The most experienced physicians pause on the care of many of their patients to wonder if what they’re recommending will prove to be a blessing or a curse. And patient expectations figure big in that decision. Our rising costs of technology and science have long ago outstripped the ability of our health-care system to afford itself. As a boomer generation ages and demands platinum health care to the end, we may invert the traditional Ponzi scheme of health insurance and bring the system crashing down.

If our remarkable health science is chained to the immortality project of an entitled society then we are in trouble, and not simply because of the economics. Science can bring hope to dreams of immortality, but cannot add or restore meaning to life. A dystopian vision is that our last years might be spent in pursuit of yet another miracle, but only to find ourselves filled with replaceable parts and obsessed with immortality as an end purpose in itself.

If our remarkable health science is chained to the immortality project of an entitled society then we are in trouble, and not simply because of the economics.

What do you think needs to happen for Western medicine to improve its ability to have dialogues around mortality and reduce the stigma?

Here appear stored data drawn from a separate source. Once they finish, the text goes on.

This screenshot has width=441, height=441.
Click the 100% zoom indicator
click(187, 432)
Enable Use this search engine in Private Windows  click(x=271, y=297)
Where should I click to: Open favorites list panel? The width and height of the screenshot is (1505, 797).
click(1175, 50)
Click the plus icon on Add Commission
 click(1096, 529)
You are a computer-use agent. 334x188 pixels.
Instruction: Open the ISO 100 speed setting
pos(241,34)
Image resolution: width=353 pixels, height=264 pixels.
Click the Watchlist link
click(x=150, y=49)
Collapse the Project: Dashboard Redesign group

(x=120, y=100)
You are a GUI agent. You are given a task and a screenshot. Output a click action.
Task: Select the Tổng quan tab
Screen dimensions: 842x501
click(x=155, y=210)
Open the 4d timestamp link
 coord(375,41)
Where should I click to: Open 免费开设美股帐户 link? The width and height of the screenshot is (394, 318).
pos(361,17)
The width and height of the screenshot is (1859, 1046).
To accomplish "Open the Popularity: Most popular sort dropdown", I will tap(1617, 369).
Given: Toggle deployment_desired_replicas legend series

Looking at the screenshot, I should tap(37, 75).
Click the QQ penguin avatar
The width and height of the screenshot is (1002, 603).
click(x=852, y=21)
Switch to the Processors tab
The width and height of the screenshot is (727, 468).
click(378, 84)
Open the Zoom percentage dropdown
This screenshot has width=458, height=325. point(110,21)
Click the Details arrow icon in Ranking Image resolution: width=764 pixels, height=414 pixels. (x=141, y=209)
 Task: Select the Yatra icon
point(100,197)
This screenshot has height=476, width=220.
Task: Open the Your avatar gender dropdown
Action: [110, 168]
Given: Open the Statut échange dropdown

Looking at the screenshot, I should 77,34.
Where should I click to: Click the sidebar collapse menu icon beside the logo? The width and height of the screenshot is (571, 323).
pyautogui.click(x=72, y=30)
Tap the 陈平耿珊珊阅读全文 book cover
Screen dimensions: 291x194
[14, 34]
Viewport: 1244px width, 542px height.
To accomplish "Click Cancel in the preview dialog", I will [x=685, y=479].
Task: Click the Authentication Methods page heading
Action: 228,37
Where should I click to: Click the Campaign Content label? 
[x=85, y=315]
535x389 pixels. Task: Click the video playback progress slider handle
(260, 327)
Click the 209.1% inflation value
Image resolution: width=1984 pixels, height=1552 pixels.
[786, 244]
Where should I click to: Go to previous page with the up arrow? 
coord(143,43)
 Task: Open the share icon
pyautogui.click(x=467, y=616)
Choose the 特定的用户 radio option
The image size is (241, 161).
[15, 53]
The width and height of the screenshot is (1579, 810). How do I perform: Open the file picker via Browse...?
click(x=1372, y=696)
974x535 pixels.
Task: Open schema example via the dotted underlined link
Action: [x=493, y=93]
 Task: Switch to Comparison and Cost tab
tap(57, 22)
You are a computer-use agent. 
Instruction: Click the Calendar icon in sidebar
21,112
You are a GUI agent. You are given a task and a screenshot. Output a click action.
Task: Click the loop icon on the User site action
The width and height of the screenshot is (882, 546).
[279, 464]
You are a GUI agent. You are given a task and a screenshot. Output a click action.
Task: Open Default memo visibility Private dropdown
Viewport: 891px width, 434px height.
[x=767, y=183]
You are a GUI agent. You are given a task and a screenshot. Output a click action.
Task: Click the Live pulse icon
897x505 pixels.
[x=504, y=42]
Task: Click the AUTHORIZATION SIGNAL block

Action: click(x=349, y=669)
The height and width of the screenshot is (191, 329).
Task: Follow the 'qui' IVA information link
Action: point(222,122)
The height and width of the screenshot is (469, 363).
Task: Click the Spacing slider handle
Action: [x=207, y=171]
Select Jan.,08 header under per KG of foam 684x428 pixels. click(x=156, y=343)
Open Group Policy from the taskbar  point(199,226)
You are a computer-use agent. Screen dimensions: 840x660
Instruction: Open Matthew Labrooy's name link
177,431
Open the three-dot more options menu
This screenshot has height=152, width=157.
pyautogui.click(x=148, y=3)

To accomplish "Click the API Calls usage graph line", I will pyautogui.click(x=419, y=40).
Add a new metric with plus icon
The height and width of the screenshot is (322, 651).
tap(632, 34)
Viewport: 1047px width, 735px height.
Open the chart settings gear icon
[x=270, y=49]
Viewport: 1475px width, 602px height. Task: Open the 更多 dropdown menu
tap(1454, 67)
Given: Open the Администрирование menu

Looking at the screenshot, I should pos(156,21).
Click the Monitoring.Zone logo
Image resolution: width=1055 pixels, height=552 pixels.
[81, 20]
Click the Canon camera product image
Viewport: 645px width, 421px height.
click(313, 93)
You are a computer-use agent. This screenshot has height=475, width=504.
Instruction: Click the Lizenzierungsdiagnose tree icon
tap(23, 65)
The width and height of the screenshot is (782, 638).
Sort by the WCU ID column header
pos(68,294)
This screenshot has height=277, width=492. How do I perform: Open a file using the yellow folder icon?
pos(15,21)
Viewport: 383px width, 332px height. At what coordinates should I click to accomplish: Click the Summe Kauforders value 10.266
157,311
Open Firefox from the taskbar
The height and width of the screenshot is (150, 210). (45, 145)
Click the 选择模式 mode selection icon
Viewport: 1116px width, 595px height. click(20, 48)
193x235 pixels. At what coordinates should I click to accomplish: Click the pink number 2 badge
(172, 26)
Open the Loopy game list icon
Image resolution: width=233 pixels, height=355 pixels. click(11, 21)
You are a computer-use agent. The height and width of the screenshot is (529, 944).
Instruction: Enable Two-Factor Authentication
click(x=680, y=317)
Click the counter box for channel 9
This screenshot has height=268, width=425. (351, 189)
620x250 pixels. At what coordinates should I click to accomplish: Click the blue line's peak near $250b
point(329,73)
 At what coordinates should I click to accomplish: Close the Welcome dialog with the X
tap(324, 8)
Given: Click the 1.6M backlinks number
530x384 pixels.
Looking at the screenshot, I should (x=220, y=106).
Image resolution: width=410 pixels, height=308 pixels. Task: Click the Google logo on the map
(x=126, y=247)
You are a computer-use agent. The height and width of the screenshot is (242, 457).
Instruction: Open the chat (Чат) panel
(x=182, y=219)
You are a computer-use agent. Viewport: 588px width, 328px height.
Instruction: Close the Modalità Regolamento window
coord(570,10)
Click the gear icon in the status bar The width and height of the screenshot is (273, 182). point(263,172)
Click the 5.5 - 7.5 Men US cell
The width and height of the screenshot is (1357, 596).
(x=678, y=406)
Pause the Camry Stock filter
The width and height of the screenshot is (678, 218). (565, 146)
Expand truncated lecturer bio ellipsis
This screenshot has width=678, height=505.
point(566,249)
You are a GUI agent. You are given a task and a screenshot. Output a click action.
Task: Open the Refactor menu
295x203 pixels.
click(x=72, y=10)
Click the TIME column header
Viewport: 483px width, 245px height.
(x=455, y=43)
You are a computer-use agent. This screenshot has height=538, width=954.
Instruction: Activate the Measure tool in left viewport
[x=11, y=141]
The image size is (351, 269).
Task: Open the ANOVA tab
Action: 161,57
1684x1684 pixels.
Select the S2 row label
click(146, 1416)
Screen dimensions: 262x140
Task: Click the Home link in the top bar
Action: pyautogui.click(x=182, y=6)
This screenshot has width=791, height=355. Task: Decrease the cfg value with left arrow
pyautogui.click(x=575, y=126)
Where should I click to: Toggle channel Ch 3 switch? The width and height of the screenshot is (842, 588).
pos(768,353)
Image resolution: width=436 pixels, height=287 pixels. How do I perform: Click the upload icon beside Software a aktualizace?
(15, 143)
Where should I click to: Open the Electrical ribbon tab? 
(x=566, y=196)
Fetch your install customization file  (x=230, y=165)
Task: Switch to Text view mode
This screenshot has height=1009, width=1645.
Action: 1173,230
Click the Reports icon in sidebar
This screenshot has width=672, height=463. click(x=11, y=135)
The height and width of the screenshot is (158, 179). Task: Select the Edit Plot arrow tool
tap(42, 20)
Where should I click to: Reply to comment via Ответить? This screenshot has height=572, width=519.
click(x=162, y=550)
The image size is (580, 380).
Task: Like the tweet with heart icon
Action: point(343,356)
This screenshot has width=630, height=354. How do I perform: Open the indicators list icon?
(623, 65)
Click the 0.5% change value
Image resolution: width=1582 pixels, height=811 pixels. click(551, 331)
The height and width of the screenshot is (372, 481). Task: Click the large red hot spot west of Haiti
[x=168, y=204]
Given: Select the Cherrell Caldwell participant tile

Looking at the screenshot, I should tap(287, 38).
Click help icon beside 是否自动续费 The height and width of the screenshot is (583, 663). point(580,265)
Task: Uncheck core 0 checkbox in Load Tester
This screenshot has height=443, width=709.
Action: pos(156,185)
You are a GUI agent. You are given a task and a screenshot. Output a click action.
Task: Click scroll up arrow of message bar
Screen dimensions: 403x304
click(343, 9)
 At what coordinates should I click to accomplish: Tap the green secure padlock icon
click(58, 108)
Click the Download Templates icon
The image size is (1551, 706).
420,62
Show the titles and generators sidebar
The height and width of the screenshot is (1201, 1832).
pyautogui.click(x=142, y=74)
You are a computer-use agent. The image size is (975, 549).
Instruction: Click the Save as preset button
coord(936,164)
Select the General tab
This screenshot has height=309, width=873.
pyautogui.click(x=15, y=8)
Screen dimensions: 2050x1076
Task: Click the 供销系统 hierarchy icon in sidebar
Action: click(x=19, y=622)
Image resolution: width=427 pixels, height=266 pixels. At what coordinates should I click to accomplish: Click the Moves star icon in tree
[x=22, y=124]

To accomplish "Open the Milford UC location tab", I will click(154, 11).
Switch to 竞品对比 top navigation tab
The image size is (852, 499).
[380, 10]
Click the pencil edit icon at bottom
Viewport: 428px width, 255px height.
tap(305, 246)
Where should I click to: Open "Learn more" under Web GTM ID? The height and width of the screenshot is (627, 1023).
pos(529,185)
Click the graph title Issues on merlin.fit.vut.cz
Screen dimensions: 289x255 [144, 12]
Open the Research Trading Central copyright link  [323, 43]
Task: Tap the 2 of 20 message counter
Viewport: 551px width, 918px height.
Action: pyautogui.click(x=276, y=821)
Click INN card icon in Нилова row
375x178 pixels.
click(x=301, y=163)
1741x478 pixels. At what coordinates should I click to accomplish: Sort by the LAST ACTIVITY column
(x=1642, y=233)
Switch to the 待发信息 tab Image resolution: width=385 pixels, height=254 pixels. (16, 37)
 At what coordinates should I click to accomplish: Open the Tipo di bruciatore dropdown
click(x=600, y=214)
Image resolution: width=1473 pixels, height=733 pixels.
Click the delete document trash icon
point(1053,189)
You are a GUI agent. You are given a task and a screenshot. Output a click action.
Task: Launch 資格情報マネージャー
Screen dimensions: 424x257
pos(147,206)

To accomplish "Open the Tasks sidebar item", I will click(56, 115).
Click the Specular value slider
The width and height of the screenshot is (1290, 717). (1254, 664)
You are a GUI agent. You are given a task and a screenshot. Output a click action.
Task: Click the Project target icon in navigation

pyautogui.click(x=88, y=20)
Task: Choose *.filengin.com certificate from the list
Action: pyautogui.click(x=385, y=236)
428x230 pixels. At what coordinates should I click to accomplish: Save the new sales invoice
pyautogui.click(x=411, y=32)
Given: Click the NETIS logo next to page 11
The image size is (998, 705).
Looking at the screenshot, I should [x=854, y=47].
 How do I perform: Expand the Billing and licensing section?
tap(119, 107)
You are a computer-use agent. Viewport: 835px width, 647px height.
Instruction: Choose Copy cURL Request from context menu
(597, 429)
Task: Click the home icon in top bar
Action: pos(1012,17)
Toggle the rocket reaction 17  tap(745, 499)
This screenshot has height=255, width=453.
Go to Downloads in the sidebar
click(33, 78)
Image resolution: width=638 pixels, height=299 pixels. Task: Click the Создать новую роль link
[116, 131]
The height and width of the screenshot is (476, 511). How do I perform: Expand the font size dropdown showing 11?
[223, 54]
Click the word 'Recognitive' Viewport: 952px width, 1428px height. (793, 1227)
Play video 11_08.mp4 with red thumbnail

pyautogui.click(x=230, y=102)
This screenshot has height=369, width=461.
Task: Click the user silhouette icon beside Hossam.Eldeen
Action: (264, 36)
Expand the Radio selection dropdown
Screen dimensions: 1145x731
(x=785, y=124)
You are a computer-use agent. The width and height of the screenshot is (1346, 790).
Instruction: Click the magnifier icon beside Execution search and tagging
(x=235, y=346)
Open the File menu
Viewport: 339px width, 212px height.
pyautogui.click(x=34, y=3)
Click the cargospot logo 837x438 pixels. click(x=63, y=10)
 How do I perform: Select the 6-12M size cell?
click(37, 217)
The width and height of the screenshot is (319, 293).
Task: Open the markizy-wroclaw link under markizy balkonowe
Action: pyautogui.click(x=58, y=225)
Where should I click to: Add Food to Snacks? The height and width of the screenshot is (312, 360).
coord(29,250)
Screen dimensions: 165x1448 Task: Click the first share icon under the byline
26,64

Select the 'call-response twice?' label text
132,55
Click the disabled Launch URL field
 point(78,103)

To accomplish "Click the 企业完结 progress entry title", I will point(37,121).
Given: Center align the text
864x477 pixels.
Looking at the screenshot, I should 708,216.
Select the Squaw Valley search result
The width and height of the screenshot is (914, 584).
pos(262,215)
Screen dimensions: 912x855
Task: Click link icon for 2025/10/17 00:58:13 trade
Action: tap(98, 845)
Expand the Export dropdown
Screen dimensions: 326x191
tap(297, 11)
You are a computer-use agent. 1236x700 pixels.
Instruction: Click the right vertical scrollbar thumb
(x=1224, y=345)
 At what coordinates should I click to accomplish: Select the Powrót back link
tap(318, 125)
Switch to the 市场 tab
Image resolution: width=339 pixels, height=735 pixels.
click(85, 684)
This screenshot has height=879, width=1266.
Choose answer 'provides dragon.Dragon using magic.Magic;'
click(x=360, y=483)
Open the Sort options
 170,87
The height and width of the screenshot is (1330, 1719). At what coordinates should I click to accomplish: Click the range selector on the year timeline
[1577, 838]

I think it’s important to talk early and often to young people about all of life’s crossroads. The dinner table of family members everywhere is one place where these crucial conversations start and evolve. Certainly we need role models in our media and entertainment who go against the social current of denial. The medical profession can also extol these values and be clear about the perils of a request to “do everything.” But the children of every family should see the adults embrace a rational life in which all ages are celebrated and the topic of death is discussed often and easily without fear or opprobrium. Families that face the death of a loved one gracefully 50 years hence are probably those that covered the subject from all angles around the dinner table for those 50 years.

Finally, have your own personal thoughts about death changed since you first encountered Becker, and how?

Becker created an intellectual framework for thinking about death that was already well evolved from my childhood with a physician father and a mother who spoke freely about how important it was to arrive gracefully at the end of life, dignity intact.

Becker is a great starting point for having this conversation with friends who find oblivion unthinkable and can’t imagine that life could exist without some universal purpose and meaning. After all, we spend an eternity not existing before we briefly emerge in this high energy state to walk the earth. What could be more peaceful and desirable than to return gracefully to that low energy state of oblivion once again?